So the ducting is installed, the lathe is moved into its permanent position, and the hoses are run to everything shy of the workbench, and the drill press I was able to test the dust collection on the following…

Table Saw lower end and Shark Guard.
Band saw, lower and upper guide ports.
Lathe, dust hood attached to rails behind lathe…

The lathe dust hood disappoints. I have LOTS of strong suction at the hose, just but the hood is honestly too far away from the work. I need to look into this matter further…

The band saw dust collection worked great.

The table saw / shark guard worked better than I had planned for. I had LOTS of plastic dust from where I had sanded down the pipe ends to even them up without having any dust collection hooked up, that stuff was all over the table saw top. Not only did the dust collector keep the blade shroud, belly pan area clean, and kept any dust from coming out from under the Shark Guard, but it pulled the plastic dust from within 6” of the shark guard, over, and into the guard and on to the separator…

And while I still have tons of cleaning to do, I finally had the shop clean enough to be safe to…

#1. Cut the molding pieces to replace the door molding in the guest bath. That is now installed, just needs to be caulked, and painted.

#2. Cut the trim for the drill press table from scrap walnut. The front piece is in glue right now. I am only trimming 3 sides. The glue seems to be holding okay on the edge of the plywood, but without a doubt, I will be adding some dowels to keep things secure. I sure hope this looks, and works as good when its done, as it seems like it should on paper, and in my head…

My back is telling me enough is enough, so it’s time to call it a day. I will hit the shower, take the meds the Dr. gave me, and hopefully catch up with LOML before I drift off to sleep…

-- My workshop blog can be found at http://daves-workshop.blogspot.com



7 comments so far

View hairy's profile

hairy

2108 posts in 2279 days


#1 posted 11-10-2010 04:26 PM

I have an old Delta bandsaw from the 1940’s, and a newer Jet. Both 14”, the Jet is 12” resaw, the Delta is 6”.

I don’t think dust collection was in the dictionary in the 1940’s, so I attach the hose close to the blade under the table with a bungee cord. The Jet has a dust port in roughly the same place. The d/c performs better on the Delta than it does on the Jet.

I try to use d/c on the lathe as much as possible, but it really only works good for sanding. Again, I use bungees to hold the hose in place. When I’m roughing out a blank, or just cutting down a piece, all the big stuff gets thrown on my side of the lathe.

If you get it figured out, please post it. I’m all about getting good dust collection.

-- in the confusion, I mighta grabbed the gold ...

■ WRITTEN EXERCISE A
Translate this sentence from the workshop blog post on dust collection into Spanish: "The band saw dust collection worked great."
■ WRITTEN EXERCISE B
Pick up the workshop blog post on dust collection from the point where it stops, and extend it.

■ EXCERPTED DATA
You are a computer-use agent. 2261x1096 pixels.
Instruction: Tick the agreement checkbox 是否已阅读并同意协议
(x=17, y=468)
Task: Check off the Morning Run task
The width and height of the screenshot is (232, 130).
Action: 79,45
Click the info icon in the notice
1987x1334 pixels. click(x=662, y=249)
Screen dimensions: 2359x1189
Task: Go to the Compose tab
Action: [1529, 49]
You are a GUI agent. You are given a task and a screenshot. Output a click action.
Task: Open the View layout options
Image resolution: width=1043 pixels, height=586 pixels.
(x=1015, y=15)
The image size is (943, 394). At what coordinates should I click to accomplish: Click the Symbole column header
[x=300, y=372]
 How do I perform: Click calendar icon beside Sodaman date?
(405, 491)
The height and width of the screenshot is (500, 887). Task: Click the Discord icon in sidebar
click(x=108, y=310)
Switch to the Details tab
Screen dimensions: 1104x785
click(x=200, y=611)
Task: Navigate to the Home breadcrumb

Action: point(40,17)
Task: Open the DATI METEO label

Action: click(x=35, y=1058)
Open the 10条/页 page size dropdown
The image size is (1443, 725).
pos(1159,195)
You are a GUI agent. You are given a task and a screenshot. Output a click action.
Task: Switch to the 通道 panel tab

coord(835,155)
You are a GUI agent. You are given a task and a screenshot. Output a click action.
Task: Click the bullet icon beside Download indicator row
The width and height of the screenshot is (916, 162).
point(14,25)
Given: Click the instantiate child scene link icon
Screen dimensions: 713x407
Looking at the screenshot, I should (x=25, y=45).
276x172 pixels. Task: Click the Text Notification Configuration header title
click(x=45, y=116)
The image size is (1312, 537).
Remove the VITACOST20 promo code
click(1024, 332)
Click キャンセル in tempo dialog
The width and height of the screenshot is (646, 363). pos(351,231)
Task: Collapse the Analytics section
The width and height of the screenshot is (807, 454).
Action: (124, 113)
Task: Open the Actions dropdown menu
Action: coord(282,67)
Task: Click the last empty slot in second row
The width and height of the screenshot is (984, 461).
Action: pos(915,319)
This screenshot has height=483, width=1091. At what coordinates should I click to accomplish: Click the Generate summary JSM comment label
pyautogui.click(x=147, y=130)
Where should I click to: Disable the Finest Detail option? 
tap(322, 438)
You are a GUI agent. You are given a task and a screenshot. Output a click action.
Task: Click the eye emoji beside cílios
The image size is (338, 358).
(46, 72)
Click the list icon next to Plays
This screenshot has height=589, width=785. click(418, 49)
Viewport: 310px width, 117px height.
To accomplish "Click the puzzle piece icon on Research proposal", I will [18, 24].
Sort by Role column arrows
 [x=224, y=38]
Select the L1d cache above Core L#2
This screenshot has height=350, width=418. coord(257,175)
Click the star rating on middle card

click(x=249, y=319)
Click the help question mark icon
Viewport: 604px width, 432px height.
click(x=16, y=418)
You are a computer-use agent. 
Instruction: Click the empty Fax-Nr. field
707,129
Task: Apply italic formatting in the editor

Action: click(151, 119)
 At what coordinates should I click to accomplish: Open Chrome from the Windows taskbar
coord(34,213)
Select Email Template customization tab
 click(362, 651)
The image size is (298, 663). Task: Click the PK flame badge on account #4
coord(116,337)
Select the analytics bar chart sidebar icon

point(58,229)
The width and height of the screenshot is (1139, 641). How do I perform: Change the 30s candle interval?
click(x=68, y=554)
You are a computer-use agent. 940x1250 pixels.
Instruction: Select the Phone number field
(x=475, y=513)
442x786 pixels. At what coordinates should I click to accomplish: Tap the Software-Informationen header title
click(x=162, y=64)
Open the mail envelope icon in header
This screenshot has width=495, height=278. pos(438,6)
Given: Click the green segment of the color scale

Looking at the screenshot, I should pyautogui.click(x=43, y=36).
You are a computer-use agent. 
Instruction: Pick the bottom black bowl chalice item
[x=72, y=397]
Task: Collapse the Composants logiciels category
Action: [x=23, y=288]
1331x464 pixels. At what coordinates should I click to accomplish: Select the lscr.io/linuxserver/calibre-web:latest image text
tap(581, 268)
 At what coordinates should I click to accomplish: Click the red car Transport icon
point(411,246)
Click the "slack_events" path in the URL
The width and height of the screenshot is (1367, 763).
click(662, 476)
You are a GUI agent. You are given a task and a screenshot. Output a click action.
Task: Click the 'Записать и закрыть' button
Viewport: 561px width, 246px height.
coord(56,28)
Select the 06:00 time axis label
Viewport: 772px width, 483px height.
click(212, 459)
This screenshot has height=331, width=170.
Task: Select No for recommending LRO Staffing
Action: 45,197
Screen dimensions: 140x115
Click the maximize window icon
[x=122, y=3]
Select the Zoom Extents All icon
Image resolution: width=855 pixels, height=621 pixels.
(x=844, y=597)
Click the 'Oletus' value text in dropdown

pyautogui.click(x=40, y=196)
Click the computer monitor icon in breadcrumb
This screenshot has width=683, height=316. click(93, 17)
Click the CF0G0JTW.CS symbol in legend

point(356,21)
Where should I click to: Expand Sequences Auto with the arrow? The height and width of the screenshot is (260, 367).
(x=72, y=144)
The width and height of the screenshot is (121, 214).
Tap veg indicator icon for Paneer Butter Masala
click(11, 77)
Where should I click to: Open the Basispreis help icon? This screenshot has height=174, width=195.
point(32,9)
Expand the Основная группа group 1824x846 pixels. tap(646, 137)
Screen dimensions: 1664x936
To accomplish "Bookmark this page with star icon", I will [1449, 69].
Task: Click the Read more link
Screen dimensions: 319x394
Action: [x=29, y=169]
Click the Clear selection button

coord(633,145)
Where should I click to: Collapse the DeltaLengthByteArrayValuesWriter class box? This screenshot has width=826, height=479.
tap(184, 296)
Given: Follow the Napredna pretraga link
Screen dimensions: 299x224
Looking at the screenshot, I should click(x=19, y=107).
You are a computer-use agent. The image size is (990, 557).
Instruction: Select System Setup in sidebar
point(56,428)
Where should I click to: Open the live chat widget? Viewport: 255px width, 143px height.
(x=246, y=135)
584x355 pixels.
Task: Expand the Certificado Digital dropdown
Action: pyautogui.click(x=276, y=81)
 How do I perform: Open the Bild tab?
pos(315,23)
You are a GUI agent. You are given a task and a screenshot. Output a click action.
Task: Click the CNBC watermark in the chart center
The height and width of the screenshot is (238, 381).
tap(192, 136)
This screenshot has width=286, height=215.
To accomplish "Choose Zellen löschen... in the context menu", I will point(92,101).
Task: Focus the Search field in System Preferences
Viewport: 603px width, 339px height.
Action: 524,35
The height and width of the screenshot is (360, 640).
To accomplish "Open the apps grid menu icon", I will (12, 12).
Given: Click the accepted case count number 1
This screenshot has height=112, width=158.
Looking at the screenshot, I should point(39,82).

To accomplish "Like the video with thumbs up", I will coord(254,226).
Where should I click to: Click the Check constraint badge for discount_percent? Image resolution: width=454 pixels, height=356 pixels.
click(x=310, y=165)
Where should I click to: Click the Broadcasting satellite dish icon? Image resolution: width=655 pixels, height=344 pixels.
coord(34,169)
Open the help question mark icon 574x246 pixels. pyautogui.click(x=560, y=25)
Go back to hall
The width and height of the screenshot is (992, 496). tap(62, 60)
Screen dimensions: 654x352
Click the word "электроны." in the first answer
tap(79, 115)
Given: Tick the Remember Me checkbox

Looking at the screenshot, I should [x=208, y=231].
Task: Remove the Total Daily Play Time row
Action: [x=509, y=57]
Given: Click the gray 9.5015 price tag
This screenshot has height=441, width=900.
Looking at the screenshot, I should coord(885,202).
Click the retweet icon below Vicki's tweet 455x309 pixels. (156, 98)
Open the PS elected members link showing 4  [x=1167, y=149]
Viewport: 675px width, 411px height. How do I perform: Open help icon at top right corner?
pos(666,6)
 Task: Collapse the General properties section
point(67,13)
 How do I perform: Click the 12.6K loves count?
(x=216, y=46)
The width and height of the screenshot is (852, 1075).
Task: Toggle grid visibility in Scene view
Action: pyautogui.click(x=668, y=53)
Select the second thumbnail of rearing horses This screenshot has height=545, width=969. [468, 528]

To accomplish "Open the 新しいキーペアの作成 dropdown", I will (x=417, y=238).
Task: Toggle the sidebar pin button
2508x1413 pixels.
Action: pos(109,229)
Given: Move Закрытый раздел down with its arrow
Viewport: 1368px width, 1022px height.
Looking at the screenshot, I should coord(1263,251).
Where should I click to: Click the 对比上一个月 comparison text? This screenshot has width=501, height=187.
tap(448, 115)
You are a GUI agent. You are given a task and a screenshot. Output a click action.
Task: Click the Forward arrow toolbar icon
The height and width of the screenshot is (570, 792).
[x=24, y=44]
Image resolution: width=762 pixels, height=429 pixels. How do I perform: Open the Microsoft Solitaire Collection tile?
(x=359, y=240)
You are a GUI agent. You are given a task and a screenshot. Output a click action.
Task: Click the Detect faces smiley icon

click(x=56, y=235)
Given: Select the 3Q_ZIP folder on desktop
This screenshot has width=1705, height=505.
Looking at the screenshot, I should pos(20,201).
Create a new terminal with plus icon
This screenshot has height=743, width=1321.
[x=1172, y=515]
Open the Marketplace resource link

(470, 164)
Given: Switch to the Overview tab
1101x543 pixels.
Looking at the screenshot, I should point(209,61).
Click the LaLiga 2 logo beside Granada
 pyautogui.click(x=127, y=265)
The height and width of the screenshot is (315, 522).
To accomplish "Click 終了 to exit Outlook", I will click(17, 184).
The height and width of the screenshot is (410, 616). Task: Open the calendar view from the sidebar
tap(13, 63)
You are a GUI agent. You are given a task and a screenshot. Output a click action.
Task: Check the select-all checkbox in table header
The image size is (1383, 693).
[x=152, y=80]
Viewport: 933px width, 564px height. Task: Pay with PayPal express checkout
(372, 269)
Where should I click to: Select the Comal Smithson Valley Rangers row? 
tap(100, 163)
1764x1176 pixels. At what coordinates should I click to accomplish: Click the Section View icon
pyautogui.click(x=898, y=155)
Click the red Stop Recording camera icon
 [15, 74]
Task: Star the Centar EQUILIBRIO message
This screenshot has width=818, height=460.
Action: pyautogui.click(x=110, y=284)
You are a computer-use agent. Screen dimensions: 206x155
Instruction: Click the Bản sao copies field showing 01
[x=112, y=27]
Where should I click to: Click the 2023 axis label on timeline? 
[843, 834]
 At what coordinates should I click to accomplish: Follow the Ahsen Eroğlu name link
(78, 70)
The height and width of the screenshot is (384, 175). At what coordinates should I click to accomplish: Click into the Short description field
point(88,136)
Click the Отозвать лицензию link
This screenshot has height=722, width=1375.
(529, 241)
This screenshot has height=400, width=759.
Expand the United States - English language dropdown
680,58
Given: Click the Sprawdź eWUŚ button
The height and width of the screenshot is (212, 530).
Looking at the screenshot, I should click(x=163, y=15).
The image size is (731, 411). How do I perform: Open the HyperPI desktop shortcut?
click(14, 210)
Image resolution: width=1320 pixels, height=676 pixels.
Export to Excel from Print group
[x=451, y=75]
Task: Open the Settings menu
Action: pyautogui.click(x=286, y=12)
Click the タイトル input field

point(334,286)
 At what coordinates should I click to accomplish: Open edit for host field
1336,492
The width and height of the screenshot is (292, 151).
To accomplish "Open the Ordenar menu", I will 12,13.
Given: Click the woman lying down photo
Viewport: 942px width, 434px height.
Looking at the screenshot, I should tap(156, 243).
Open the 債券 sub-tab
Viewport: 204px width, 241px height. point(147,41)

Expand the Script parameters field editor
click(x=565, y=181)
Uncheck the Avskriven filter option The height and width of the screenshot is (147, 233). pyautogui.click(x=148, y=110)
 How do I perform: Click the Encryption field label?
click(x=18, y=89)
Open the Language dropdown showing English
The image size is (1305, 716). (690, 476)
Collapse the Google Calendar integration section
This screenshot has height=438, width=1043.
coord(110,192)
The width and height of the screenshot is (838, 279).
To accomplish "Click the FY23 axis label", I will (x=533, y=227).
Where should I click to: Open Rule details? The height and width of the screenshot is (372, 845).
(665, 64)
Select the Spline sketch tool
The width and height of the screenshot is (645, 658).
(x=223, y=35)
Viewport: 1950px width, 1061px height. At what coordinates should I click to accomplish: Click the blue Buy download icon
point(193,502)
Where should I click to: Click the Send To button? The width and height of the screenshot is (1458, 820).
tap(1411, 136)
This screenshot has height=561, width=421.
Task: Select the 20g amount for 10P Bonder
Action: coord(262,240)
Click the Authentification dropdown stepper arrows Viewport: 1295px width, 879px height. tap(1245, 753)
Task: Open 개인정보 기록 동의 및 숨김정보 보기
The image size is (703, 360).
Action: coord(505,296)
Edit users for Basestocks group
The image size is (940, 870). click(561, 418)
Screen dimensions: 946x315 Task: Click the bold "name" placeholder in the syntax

■ RESPONSE A
La recolección de polvo de la sierra de cinta funcionó muy bien.

■ RESPONSE B
View dbhost's profile

dbhost

5387 posts in 1978 days


#2 posted 11-10-2010 04:42 PM

Hairy, you nailed it right there. The problem is that the shavings, and even the fines taken off with the chisel spew everywhere, it’s the sanding stuff, the stuff that I work from the bottom side of the work piece, that pulls back toward the dust hood that get sucked in… I am reasonably sure there has to be a solution, it’s just not obvious…

My HF 14” Band saw DC was pitiful from the factory. I took and ran a 4” hose / port (S&D cutoff) to just under the table by the blade guide, and then just ran a 2.5” hose to the upper blade guide attached with a zip tie. It works, far better than I expected…

-- My workshop blog can be found at http://daves-workshop.blogspot.com

View Jim Bertelson's profile

Jim Bertelson

3685 posts in 1911 days


#3 posted 11-11-2010 06:13 PM

I still have inadequate table saw DC. The RAS does pretty well, in fact I wouldn’t dream of using it without the DC. I have above and below table DC with the drill press, that works well also.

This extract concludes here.